UNCTAD, the United Nations Conference on Trade and Development, and UNITAR, the United Nations Institute for Training and Research, both recently accepted invitations to join the framework, with founding partners UNDP, UNEP, World Bank Group, African Development Bank, and UNFCCC. There are more than 1650 CDM projects to date in 55 countries.
A growing but still very small number of those projects are in Africa -- 30 projects, or 1.8% of all registered projects. Parties to the Kyoto Protocol have identified improvement of regional distribution as a priority concern for CDM. Launched by then UN Secretary-General Kofi Annan in Kenya in December 2006, the Nairobi Framework partnership is a sign of the UN family's firm commitment to address the need for improved regional distribution of CDM project activities.
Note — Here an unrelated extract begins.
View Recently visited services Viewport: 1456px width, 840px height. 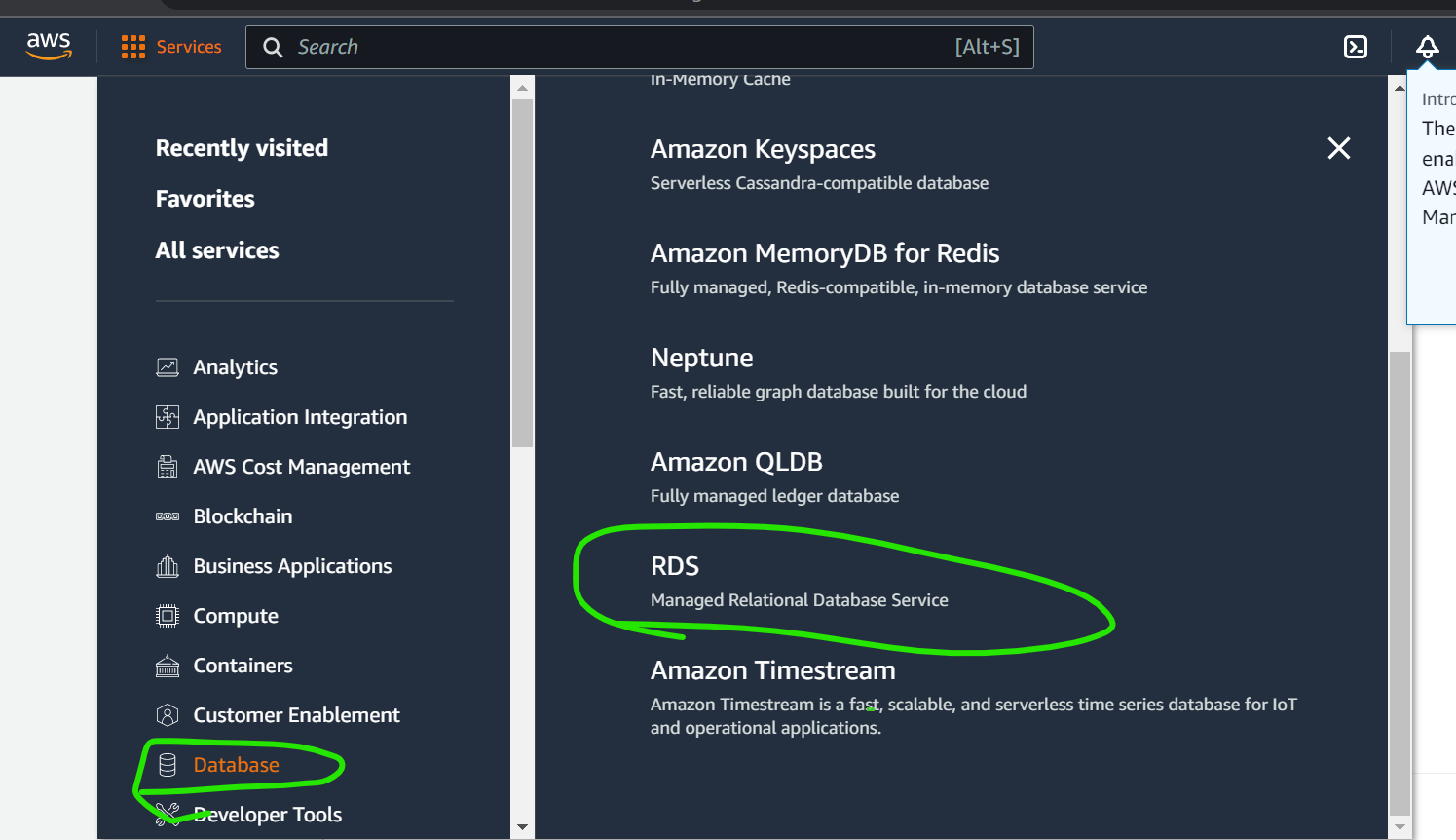point(242,147)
The new partners will allow for the scaling up and enhancement of existing activities under the framework, which have focused principally on raising the capacity of countries to take productive part in the CDM.
Background
The Nairobi Framework was initiated by the United Nations Development Programme (UNDP), United Nations Environment Programme (UNEP), World Bank Group, African Development Bank, and the Secretariat of the United Nations Framework Convention on Climate Change (UNFCCC) with the specific target of helping developing countries, especially those in sub-Sahara Africa, to improve their level of participation in the CDM.